Publié le par Andréanne Marquis

 

 

Je n'ai pas réussi à choisir un titre (ou une carrière)

 

Tous mes amis vous le diront, je suis la pire pour prendre des décisions.

 

Peu importe le sujet, tout ce que je sais c'est que je ne sais rien. Comme Socrate. Le restaurant où je veux manger, mes projets pour la fin de semaine, la chemise que j'ai envie de porter (la blanche avec les picots noirs ou la noire avec les picots blancs???) : je n'en sais rien. Nothing. Nada. Niet.

 

Le questionnement existentiel par excellence? Le choix de carrière. On doit tous y réfléchir, à un moment ou un autre. Pour certains, le débat est clos dès l'âge de 8 ans et demi. Pour d'autres, c'est plus compliqué. L'indécision étant possiblement mon trait de personnalité le plus dominant (j'en suis pas certaine), je fais partie de la deuxième catégorie.

Pour la poursuite de mes études au niveau universitaire, j'ai fait des demandes d'admission dans dix programmes différents. 10. Disons que ça a coûté assez cher de frais administratifs. 

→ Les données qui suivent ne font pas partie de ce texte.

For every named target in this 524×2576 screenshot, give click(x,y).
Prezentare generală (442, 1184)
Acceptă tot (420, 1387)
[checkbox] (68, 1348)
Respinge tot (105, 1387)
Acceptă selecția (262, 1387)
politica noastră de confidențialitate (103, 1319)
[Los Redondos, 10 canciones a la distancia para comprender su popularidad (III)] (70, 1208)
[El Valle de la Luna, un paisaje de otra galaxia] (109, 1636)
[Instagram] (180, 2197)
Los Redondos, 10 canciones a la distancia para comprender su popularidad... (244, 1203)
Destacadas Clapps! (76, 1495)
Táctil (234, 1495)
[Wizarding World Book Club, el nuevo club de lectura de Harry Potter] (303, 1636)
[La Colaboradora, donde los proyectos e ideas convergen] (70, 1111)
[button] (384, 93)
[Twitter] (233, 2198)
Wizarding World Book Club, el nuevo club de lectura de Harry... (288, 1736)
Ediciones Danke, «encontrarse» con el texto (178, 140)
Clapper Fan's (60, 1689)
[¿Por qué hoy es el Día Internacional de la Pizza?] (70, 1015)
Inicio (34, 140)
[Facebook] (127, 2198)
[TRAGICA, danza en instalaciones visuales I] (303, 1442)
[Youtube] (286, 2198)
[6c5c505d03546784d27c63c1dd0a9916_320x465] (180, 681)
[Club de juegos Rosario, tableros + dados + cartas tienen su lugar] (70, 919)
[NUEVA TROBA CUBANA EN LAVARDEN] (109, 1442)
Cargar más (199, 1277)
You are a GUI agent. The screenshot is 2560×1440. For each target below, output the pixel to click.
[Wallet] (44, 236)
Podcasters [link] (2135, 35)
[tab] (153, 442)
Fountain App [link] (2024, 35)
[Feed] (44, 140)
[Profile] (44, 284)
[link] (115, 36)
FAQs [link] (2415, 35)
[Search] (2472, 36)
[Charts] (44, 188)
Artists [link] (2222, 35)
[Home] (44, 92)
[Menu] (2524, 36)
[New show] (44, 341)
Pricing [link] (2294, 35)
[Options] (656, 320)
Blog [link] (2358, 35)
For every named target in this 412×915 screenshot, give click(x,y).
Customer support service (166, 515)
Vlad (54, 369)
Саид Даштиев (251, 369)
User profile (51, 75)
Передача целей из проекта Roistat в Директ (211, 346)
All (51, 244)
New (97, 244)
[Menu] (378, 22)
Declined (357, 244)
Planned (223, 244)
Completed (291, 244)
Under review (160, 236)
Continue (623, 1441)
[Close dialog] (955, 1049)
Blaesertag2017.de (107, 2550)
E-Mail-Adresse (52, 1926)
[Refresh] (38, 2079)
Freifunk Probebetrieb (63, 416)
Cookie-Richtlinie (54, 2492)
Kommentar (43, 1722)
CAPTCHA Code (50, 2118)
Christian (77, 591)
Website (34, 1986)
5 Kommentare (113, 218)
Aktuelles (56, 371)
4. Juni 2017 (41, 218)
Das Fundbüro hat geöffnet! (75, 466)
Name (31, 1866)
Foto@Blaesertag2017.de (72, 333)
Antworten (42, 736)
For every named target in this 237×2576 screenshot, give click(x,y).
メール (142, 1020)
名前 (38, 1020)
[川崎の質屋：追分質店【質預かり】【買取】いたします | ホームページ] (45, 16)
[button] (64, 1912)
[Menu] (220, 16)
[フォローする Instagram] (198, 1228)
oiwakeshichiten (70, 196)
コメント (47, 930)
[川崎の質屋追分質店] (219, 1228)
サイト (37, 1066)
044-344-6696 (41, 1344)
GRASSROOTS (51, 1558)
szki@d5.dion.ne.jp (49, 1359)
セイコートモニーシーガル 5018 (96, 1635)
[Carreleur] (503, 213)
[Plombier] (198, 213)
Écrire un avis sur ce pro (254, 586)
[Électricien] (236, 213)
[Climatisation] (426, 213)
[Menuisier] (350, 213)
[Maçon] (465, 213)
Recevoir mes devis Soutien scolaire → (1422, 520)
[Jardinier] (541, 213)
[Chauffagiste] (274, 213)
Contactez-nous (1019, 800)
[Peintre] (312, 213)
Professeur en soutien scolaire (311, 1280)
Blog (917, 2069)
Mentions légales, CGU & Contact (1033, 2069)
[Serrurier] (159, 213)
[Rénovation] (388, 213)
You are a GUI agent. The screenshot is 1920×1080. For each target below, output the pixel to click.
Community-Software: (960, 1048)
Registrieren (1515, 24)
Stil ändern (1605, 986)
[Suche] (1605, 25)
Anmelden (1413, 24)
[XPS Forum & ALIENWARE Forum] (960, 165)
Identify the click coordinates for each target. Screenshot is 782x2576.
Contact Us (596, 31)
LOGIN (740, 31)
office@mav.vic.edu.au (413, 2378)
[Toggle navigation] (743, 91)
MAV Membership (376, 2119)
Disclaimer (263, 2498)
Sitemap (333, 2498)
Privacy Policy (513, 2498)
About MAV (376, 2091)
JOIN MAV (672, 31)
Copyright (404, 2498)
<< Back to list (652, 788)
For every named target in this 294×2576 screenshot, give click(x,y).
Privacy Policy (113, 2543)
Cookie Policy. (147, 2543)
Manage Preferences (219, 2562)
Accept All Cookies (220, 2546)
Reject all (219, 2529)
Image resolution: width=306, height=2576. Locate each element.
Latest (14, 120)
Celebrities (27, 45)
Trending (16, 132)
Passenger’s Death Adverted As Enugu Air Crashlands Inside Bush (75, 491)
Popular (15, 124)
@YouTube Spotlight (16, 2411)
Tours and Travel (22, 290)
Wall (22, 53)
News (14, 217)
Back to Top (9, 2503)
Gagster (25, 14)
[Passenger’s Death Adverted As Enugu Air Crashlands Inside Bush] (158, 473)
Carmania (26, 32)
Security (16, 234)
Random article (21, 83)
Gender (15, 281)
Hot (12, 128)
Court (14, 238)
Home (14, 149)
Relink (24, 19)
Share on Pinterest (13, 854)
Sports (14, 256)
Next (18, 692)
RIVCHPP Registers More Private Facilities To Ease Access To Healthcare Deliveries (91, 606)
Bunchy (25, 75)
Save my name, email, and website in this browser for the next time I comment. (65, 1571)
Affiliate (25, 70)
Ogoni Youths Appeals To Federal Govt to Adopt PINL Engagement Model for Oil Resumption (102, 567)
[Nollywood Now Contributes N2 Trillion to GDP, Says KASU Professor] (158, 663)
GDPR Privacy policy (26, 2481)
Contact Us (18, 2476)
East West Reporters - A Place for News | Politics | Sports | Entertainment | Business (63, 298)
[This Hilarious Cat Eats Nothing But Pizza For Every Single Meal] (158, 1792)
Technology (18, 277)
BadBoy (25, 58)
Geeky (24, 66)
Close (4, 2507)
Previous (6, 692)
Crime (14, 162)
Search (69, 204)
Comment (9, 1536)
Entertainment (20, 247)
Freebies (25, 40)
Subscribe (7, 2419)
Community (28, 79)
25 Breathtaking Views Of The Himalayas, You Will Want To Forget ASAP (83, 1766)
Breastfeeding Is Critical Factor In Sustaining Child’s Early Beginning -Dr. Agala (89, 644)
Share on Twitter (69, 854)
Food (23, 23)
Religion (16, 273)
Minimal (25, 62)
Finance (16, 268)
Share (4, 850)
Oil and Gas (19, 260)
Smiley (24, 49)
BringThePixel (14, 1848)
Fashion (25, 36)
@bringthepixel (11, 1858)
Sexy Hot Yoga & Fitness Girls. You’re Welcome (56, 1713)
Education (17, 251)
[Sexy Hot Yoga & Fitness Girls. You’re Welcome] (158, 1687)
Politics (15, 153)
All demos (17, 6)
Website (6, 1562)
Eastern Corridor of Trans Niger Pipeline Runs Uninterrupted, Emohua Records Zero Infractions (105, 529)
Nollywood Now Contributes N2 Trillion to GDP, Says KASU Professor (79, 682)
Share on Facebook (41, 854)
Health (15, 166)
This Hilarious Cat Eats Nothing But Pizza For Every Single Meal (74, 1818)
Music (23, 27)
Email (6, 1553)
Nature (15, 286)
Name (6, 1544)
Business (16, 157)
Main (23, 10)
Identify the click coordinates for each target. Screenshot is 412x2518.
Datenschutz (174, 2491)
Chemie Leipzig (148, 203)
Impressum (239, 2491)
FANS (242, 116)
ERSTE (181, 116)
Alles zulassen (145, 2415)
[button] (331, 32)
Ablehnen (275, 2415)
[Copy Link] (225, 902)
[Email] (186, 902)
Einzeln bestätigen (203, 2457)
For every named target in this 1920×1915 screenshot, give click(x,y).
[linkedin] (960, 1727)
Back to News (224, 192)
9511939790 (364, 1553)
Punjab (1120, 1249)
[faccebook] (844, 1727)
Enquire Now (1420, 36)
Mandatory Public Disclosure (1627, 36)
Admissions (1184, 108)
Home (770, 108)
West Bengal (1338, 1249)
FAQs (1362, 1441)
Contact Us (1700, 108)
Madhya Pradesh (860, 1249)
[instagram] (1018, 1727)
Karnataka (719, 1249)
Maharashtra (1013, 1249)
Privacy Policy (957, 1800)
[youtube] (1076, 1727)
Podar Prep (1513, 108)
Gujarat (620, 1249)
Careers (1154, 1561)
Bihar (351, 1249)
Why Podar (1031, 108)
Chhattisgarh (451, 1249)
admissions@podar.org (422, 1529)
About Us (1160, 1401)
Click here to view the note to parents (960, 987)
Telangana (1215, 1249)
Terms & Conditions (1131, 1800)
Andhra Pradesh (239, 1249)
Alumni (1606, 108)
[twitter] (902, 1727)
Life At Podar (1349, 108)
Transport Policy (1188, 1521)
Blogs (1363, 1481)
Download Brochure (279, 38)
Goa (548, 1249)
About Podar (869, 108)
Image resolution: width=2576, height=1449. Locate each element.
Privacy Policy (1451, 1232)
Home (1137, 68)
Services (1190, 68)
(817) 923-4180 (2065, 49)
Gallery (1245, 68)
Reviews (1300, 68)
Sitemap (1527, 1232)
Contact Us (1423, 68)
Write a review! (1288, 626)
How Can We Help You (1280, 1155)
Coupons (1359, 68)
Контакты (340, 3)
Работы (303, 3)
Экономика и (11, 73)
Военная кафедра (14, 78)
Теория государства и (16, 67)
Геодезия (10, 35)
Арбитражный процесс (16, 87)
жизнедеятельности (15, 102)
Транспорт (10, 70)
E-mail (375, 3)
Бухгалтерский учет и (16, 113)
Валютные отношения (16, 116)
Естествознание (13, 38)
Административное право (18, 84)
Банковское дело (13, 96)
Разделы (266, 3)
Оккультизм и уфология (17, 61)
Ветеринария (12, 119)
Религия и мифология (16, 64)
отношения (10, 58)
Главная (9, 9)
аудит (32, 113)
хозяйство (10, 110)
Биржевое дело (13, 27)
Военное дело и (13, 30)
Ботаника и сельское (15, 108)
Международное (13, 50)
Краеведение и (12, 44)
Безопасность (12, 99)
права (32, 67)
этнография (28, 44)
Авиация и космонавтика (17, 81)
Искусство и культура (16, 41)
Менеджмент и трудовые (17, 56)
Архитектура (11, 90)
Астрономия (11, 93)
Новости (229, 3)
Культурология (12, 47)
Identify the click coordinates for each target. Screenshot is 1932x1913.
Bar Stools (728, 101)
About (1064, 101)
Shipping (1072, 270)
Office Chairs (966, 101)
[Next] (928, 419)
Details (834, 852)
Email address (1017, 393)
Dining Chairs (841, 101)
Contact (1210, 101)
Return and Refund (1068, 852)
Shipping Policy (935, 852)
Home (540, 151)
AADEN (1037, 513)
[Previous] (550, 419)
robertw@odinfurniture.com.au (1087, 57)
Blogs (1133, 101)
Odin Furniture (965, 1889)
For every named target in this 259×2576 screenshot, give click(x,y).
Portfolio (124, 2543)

Le pire, c'est qu'il ne s'agissait pas de plans A, B, C, D en ordre décroissant de priorité jusqu'à J, au cas où les premiers ne marcheraient pas. Non, c'était juste des plans tout court. Des plans aléatoires et désordonnés, un peu comme les questions dans ma tête au moment de faire mon choix.

Pour être honnête, je cherche encore. Pour être honnête, j'angoisse un peu.

 

Je connais par cœur les formations offertes, les professions connexes et les perspectives d'emplois dans les domaines qui m'intéressent. J'ai comparé les listes de cours, j'ai consulté les taux de placement et j'ai participé aux journées portes ouvertes de l'université deux fois plutôt qu'une. Après tout, c'est une décision importante à prendre et je ne voudrais pas me tromper quant à mon Avenir avec un grand A.

Dans l'état actuel des choses, l'âge d'admissibilité à la pension de retraite sera de 67 ans au Canada à partir de 2029. Supposons que j'entre sur le marché du travail immédiatement après la fin de mon bac (#dreambig). J'aurai alors 23 ans ; je devrai travailler pendant 44 ans.

Quatre décennies que je dois commencer à planifier tout de suite, maintenant, alors que j'en ai tout juste deux au compteur et que mes principales expériences en tant qu'être humain jusqu'à présent consistent à… à quoi en fait? Avoir de beaux bulletins? De beaux souliers? Faire rire les gens sur Internet parfois? Rien de très utile lorsqu'il s'agit de tracer mon itinéraire professionnel avec un sens de l'orientation inexistant.

Bien sûr, je sais que rien n'est définitif. Il n'est jamais trop tard pour changer d'idée. Il y a des journalistes qui deviennent avocats, des musiciens qui deviennent ingénieurs et des gynécologues-oncologues qui font partie d'un groupe rock (même pas une blague).

« Il y a autant de parcours que de personnes », que les gens disent. C'est vrai. Le problème est qu'il faut commencer quelque part et je n'ai toujours pas choisi quelle chemise j'ai envie de porter.